En Nueva Zelandia, donde la prostitución y las actividades que la rodean fueron descriminalizadas en 2003, el primer ministro John Key ha dicho que esto no ha tenido como resultado una reducción significativa en la prostitución en las calles y la prostitución infantil.

En un informe de gobierno en Nueva Zelandia se dijo que la desregulación de la prostitución no redujo la violencia en la industria del sexo y que "el abuso y la humillación hacia las trabajadoras sexuales de la calle es común".

Mientras, un prestador de servicios en Victoria, Australia, donde la prostitución se legalizó en la década de 1980, dijo que "las mujeres constantemente nos dicen que su estatus de haber sido prostitutas se usa en su contra". Alemania es el último país en discutir abiertamente el fracaso de la legalización en los medios a nivel nacional.

Ni la legalización ni la discriminación curan la inequidad de género inherente que se da cuando un comprador adquiere el cuerpo de una mujer o de una niña. Stella Marr, sobreviviente de la prostitución y fundadora de Sex Trafficking Survivors United enfatiza que el estigma se origina del lado de la demanda, "en los compradores que utilizan su poder político y financiero para comprar a los más jóvenes, pobres, desamparados y vulnerables. La secrecía que demandan estos compradores para ocultar el daño que hacen crea una forma de estigma especialmente devastadora: un silencio sofocante impuesto por el miedo y la vergüenza".

Cuando los gobiernos fallan en su intento por controlar la demanda de la industria del comercio sexual, no solo fallan en proteger a las personas que ejercen la prostitución, sino que también se benefician mediante el incremento de los impuestos que se generan de la explotación de las personas.

Pero no son los únicos que se benefician. Al sacar la industria del comercio sexual "a la luz", los traficantes, los proxenetas, los dueños de burdeles y los compradores de sexo se benefician en esta industria multimillonaria.

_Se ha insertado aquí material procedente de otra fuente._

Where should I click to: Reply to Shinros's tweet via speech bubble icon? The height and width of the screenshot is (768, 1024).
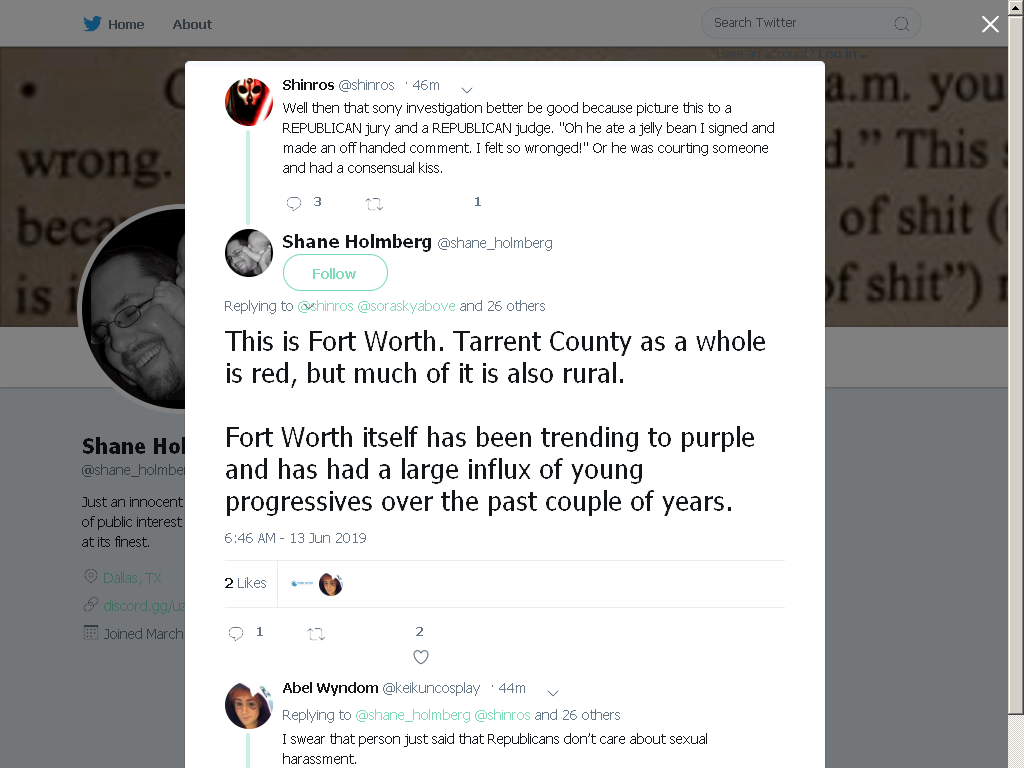coord(294,203)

En un esfuerzo por priorizar los derechos humanos y la seguridad de las personas que ejercen la prostitución, Suecia, Noruega e Islandia han adoptado el Modelo Nórdico, un enfoque que criminaliza la compra de sexo, descriminaliza la venta de sexo y ofrece estrategias de salida para aquellos que son comprados.

Durante el lanzamiento de la Plataforma de la Sociedad Civil de la Unión Europea contra la Trata de Seres Humanos, en Bruselas, en mayo de este año, Myria Vasiladou, coordinadora de la Unión Europea contra la Trata sugirió que los "estados miembro de la UE estén obligados legalmente a tomar medidas para vencer la demanda que alimenta la trata". Aún así, pocos países lo han hecho.

Después de dejar valerosamente la industria del comercio sexual, Rachel Moran explica en Paid for lo que es fundamentalmente incorrecto de los intentos gubernamentales por legalizar la prostitución en lugar de enfocarse en la demanda: "caer en la prostitución es suficientemente humillante; legalizar la prostitución es condonar esa humillación y absolver a los que la ocasionan. Es un insulto agonizante".

Las opiniones recogidas en este texto pertenecen exclusivamente a Lauren Hersh.